A – (A ∩ B) = A ∩ (A ∩ B)′ (since A – B = A ∩ B′)

= A ∩ (A′ ∪ B′) [by De Morgan’s law)

= (A ∩ A′) ∪ (A ∩ B′) [by distributive law]

=φ ∪ (A ∩ B′)

= A ∩ B′ = A – B** **

**Example**

** **For all sets A, B and C

Is (A – B) ∩ (C – B) = (A ∩ C) – B?

Justify your answer.

**Solution **Yes

Let x ∈ (A – B) ∩ (C – B)

⇒ x ∈ A – B and x ∈ C – B

⇒ (x ∈ A and x ∉ B) and (x ∈ C and x ∉ B)
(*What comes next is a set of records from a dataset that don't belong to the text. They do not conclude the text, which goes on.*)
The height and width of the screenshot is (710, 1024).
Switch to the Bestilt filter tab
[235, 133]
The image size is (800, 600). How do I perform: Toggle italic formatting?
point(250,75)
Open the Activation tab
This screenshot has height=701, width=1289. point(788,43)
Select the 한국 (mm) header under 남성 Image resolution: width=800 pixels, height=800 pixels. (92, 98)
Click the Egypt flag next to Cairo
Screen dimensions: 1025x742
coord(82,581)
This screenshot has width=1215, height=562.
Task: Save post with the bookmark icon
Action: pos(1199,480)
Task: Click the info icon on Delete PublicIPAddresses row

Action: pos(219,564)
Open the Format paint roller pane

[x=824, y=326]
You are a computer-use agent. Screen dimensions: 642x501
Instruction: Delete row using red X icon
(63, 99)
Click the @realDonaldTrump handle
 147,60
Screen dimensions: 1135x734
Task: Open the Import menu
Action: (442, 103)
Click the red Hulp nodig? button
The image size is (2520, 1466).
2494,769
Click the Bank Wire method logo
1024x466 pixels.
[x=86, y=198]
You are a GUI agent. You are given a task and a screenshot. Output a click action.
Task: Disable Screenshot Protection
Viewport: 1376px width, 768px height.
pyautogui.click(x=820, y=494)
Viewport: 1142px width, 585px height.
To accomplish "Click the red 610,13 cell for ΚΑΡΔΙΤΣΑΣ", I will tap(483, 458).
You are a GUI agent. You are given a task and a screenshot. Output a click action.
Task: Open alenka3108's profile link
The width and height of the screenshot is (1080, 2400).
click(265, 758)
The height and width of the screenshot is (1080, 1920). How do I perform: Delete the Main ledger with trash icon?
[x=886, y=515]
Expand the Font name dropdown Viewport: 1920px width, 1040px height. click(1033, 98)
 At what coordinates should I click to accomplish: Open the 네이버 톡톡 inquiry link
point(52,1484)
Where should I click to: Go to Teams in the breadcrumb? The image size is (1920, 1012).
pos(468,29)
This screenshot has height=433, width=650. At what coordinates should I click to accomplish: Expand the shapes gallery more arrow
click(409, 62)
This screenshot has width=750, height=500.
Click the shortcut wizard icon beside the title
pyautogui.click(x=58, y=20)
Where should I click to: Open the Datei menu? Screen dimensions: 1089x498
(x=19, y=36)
⇒ (x ∈ A and x ∈ C) and x ∉ B

⇒ (x ∈ A ∩ C) and x ∉ B

⇒ x ∈ (A ∩ C) – B

So (A – B) ∩ (C – B) ⊂ (A ∩ C) – B ... (1)

Now, conversely

Let y ∈ (A ∩ C) – B

⇒ y ∈ (A ∩ C) and y ∉ B

⇒ (y ∈ A and y ∈ C) and (y ∉ B)

⇒ (y ∈ A and y ∉ B) and (y ∈ C and y ∉ B)

⇒ y ∈ (A – B) and y ∈ (C – B)

⇒ y ∈ (A – B) ∩ (C – B)

So, (A ∩ C) – B ⊂ (A – B) ∩ (C – B)…. (2)

From equation (1) and (2) we get

(A – B) ∩ (C – B) = (A ∩ C) – B